With propellant in its fuel tanks drying up, the spacecraft is every moment being pulled faster by the planet's gravity.
What Messenger uncovered
Most significant of its findings has been the suggestion of a trillion tonnes of frozen water on the permanently shadowed floors of craters at the planet's poles. Most of this was not there when the planet was formed but mostly bought in by colliding asteroids and comets.
As Messenger mapped Mercury's surface it discovered volatile chemicals such as potassium, sodium, sulphur and chlorine around asteroid and comet-impact sites. As an iron-rich planet, these chemicals were not expected.
"So Mercury probably did form as an iron-rich planet, which was later bombarded by asteroids and comets containing volatiles," Monash University's Emeritus Professor Andrew Prentice told broadcaster ABC.
Messenger also revealed wrinkles on the planet's surface, known as scarps, showing that Mercury has shrunk by more than seven km in radius since the solar system was formed.

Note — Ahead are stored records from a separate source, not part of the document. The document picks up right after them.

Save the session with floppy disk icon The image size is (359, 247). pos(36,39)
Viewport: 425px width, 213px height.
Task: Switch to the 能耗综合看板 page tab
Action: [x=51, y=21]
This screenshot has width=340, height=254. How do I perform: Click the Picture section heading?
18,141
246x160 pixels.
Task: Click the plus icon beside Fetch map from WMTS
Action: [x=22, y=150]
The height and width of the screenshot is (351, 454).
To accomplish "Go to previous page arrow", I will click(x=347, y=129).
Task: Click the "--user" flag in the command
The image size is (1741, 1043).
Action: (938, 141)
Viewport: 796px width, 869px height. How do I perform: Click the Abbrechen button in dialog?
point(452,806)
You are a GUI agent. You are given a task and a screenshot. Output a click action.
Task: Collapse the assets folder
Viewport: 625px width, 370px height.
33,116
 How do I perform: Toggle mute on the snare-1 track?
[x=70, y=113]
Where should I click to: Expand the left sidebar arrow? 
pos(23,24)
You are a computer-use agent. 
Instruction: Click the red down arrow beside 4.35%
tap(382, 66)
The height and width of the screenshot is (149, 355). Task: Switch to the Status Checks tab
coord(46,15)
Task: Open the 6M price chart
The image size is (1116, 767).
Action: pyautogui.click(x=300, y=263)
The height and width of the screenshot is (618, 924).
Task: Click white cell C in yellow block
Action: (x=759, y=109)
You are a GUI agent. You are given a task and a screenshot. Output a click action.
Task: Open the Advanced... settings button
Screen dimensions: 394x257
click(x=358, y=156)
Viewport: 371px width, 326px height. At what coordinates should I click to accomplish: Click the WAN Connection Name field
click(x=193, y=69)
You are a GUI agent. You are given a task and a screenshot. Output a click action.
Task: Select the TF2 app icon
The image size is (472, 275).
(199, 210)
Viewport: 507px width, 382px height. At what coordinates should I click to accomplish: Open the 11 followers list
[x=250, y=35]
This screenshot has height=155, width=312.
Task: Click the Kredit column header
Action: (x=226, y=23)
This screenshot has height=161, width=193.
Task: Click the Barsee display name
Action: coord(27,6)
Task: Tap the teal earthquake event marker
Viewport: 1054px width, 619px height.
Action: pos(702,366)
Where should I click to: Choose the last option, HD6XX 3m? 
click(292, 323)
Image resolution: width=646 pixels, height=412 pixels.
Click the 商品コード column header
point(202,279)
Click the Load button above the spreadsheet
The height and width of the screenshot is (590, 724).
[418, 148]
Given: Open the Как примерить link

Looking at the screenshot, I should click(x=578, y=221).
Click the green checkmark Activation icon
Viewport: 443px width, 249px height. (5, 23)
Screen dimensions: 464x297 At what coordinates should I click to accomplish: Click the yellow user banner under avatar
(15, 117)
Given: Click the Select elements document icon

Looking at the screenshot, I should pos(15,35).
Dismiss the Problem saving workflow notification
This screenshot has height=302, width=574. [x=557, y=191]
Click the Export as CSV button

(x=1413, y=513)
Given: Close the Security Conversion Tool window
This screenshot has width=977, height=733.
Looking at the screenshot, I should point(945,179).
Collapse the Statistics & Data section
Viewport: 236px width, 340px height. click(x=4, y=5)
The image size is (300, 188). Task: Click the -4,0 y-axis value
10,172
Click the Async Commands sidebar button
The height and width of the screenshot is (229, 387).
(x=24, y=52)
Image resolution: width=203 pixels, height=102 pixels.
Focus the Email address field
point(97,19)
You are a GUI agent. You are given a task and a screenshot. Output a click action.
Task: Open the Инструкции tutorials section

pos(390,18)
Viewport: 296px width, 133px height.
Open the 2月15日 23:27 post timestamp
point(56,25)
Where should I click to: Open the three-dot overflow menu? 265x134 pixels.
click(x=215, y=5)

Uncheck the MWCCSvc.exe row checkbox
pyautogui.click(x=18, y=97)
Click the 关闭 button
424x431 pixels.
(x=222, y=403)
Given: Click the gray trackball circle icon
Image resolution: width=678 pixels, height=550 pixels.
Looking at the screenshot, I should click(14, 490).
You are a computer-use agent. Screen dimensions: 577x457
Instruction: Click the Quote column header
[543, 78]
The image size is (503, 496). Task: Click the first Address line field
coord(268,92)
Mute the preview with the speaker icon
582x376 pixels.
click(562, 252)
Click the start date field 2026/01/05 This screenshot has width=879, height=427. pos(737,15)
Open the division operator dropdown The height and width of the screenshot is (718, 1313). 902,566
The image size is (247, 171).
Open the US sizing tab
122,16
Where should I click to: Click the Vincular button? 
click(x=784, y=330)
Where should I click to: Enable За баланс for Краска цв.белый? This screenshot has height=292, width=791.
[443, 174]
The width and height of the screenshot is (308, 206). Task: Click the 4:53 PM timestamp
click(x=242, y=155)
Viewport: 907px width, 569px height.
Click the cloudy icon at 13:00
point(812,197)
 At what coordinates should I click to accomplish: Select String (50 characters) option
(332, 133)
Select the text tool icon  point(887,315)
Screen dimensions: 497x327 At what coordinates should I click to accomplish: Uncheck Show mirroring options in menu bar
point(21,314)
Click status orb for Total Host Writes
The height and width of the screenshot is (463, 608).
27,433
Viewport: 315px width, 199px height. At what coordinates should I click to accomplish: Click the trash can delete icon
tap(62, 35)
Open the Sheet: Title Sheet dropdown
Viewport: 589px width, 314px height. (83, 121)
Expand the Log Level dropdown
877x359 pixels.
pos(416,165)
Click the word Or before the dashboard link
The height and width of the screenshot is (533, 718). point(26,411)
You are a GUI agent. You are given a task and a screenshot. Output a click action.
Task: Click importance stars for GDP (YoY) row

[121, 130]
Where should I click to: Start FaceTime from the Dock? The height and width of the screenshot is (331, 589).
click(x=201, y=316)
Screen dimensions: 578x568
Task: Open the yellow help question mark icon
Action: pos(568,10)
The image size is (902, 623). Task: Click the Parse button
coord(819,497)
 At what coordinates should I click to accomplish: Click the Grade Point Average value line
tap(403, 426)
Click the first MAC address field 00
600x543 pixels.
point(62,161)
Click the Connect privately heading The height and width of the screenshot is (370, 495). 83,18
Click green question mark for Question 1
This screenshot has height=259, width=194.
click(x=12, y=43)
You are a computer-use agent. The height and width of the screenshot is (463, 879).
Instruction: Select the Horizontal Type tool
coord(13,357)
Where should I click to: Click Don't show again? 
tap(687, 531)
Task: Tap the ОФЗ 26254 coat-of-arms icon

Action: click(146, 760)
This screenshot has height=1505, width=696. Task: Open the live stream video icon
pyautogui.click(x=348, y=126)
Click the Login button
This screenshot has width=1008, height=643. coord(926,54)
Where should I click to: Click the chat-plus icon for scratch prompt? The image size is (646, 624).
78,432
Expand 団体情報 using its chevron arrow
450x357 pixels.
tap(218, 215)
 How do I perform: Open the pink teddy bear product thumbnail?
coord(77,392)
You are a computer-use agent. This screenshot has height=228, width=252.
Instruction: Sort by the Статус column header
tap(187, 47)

The planet has cooled so much that its contraction became the dominant deformation process on its surface.
Mercury has an iron core proportionally bigger than Earth's occupying almost 50 per cent of its volume, twice that of earth.
Water, iron and volcanoes
"Just as the gas giants all formed beyond the snow line between Mars and Jupiter, where it's cold enough for water and ice to condense, Mercury formed at an iron line," says Prentice.
But what was surprising was a liquid iron core necessary to create the magnetic field seen on Mercury. How it remains a liquid is still unknown.
The magnetic field came as a surprise as scientists had believed that Mercury's iron core was completely solid.
Messenger also uncovered the planet's fiery volcanic past with its images showing long channels, hills, and vents that appear to have been formed by ancient volcanoes.
Since its launch in 2004 and a six and half year journey, Messenger arrived at Mercury on 18 March 2011 and has since then been orbiting the planet.
The 485kg probe Messenger (MErcury Surface, Space ENvironment, GEochemistry, and Ranging) is a Nasa-sponsored scientific investigation of the planet Mercury and the first space mission designed to orbit the planet closest to the Sun.
The Johns Hopkins University Applied Physics Laboratory built and operates the Messenger spacecraft.
There have been only two missions to Mercury with the first being Nasa's Mariner 10, launched in 1973 and in operation until 1975, when fuel was depleted and communication lost.
Messenger is the second probe sent to the tiny planet.
With temperatures ranging between extremes of 400C on the sun-facing side to -170C on the other, and a lack of atmosphere, the 4,880km-wide planet still remains a puzzle on many fronts.